The Crokers, too, finished in the money last year in their 1960 green Rambler American, which took 15th out of 120 cars and fifth in their division. On Saturday, they finished 22 seconds off their set pace, but still have eight days to close the gap.
The race, now in its 33rd year, will cover 2,400 miles over parts of the famous Lincoln Highway, much of it along Highway 50. Saturday’s route took the Crokers up to the Sutter Buttes and down along the Sacramento River. After stops in six states and at Mount Rushmore, the cars will cross the finish line in Moline on Sunday.
Before this year’s race, the contestants enjoyed a showing of the 1965 Hollywood slapstick comedy “The Great Race” about a Paris-to-New-York car race in 1908. The winner, George Schuster, drove a 1907 Thomas Flyer Model 35.
Most of the cars in this year’s event were built before World War II, including a 1916 Hudson Speedster, a 1916 Chevrolet Phaeton, a 1917 Peerless Racer and a chain-driven 1918 American LaFrance Speedster. The only Italian car was a 1927 T35b Bugatti. A 1969 Mercedes 280SL, a 1972 BMW Bavaria and a couple of Volkswagen bugs joined the race, which is limited to cars made before 1973. The Japanese cars included one of the first-ever Toyota Corollas, several Datsun 240Zs and an orange 1969 Isuzu 1600 GT piloted by a team from Nagano, Japan.

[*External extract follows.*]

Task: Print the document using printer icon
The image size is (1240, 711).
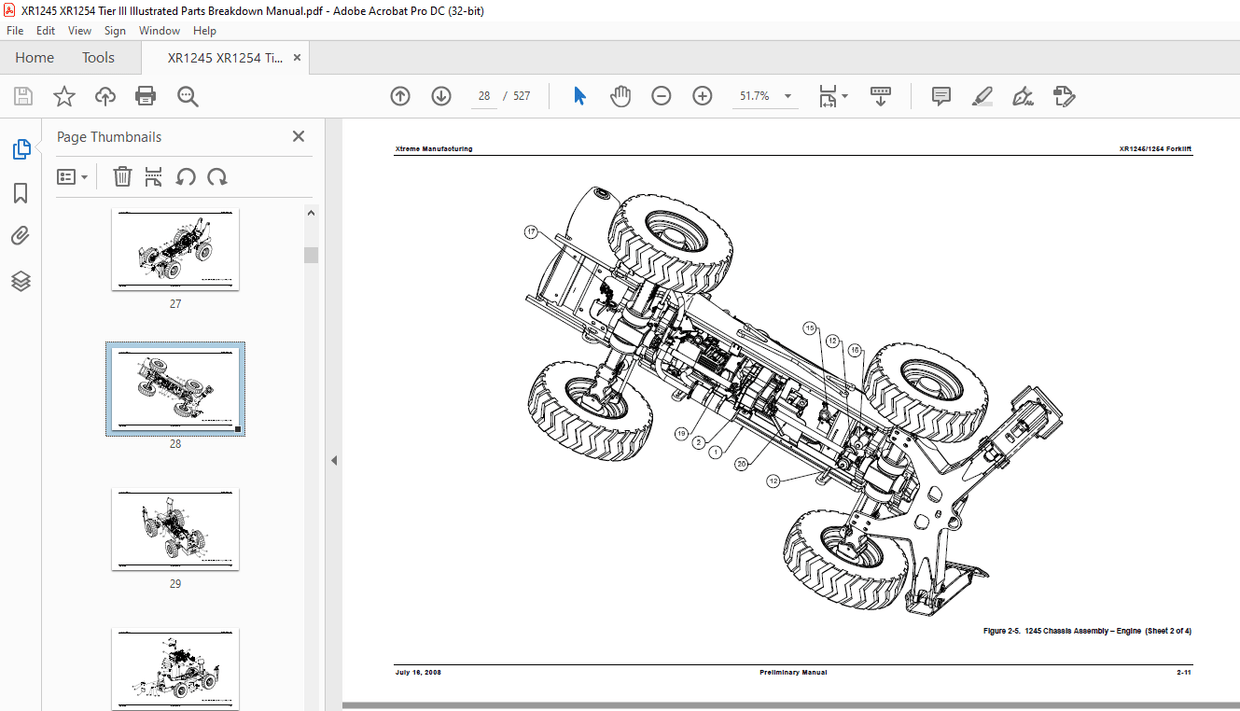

But the American legends might have stolen the show. They included a 1929 Ford Bonneville Salt Flats Racer, a 1948 Lincoln Continental convertible, a 1955 Studebaker President, a 1963 Corvette, a 1966 Dodge Coronet and a 1966 Shelby GT 350 “that has a hard time slowing down,” Goudge noted.
Two spectators from Fairfield, Melody Lopez and her daughter Gabriella, strolled through the cars parked outside the California State Railroad Museum, stopping to admire a 1934 Ford produce truck. “My daddy and mommy had one like this,” Lopez said. “My dad loved cars more than anything.” Then they paused at Molly Maroon. “Cars make you excited,” Lopez said. “I got my first kiss in a golden yellow Camaro.”